Nattier, the non-party witness, contends that the acceptance of his claims of privilege by the Special Master in the earlier actions commenced by appellant against Nattier's clients collaterally estops it from presently contesting his claim of privilege. Although collateral estoppel may bar relitigation of an issue even against different defendants, see James L. Saphier Agency, Inc. v. Green, 190 F. Supp. 713, 720-721 (SDNY), aff'd, 293 F.2d 769 (2 Cir. 1961), citing Israel v. Wood Dolson Co., 1 N.Y.2d 116, 151 N.Y.S.2d 1, 134 N.E.2d 97 (1956), the resolution of the issue in the prior proceeding must have been necessary to the result reached there, see Evergreens v. Nunan, 141 F.2d 927, 928, 152 A.L.R. 1187 (2 Cir. 1944) (L. Hand, C.J.); Tomlinson v. Lefkowitz, 334 F.2d 262, 264 (5 Cir. 1964), cert. denied, 379 U.S. 962, 85 S.Ct. 650, 13 L.Ed.2d 556 (1965). Where, as here, the previous disposition was not on the merits but was only a dismissal for a lack of jurisdiction there can be no estoppel. See James L. Saphier Agency, Inc. v. Green, 293 F.2d 769, 772-773 (2 Cir. 1961).

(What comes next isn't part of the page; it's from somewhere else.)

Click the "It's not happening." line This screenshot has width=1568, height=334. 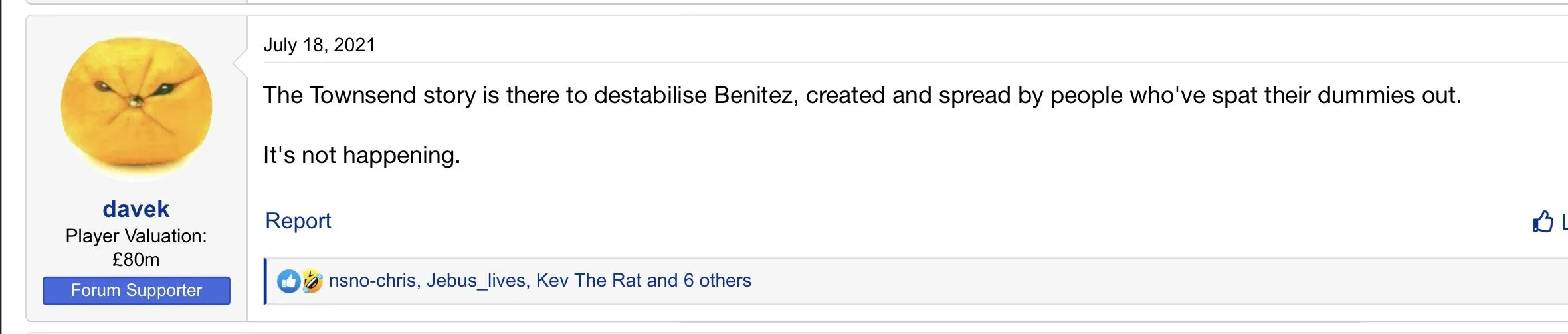(x=361, y=156)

Turning to the merits of this appeal, Republic urges that Nattier is not entitled to invoke the attorney-client privilege unless requested to do so by the clients whose confidential communications are sought to be protected, and either that the "work product" shelter is presently unavailable because the documents concerned were not prepared for this litigation, or there is "good cause" here to fashion an exception. Republic argues — and we shall assume for purposes of discussion that its argument is sound — that federal law governs the resolution of these questions, rather than the law of New York where the communications were made, the professional acts were performed, and where discovery is sought, or the law of Illinois, where the main diversity proceeding is pending.
Appellant maintains that federal law should be applicable because the question of admissibility of privileged communications is a procedural rather than a substantive question under Hanna v. Plumer, 380 U.S. 460, 85 S.Ct. 1136, 14 L.Ed.2d 8 (1965) and therefore a federal court exercising diversity jurisdiction is required to adhere to federal rules of procedure even in the face of contrary state rules.

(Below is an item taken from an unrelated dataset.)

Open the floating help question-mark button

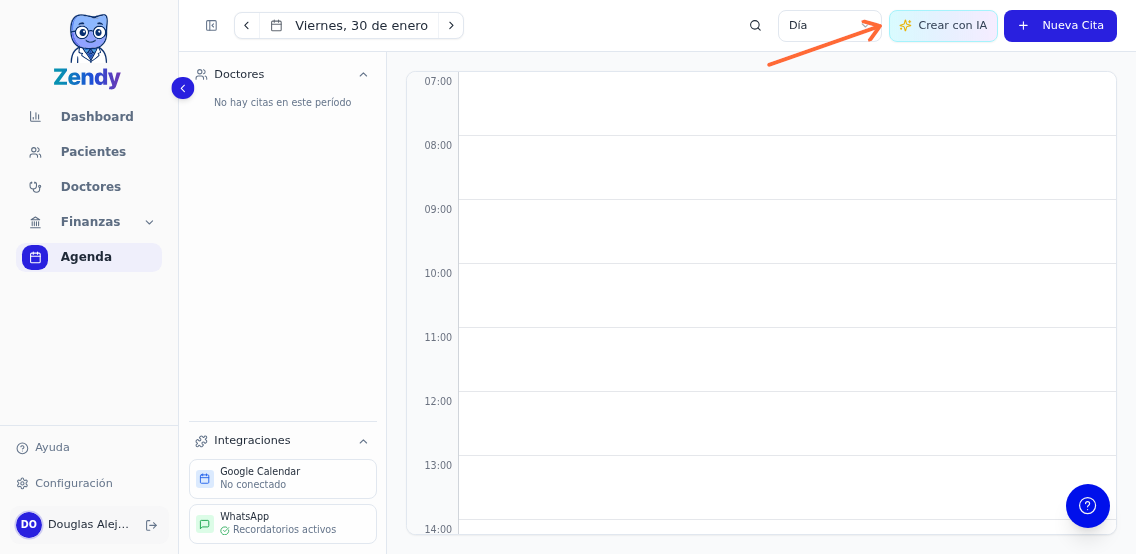[x=1087, y=506]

We find it unnecessary to decide whether appellant's argument is sound, for, as we point out infra at p. 557, any of the substantive rules of law that could be applicable here support Nattier's position. But we do not consider the question of attorney-client privilege to be only a procedural question because, as we have previously stated, in this circuit a rule of privilege is "unlike the ordinary rules of practice which refer to the processes of litigation, in that it affects private conduct before the litigation arises." Massachusetts Mutual Life Ins. Co. v. Brei, 311 F.2d 463, 466, 100 A.L.R.2d 634 (2 Cir. 1962). See Louisell, Confidentially, Conformity and Confusion: Privileges in the Federal Court Today, 31 Tul.L.Rev. 101, 117, 120-21 n. 90 (1956).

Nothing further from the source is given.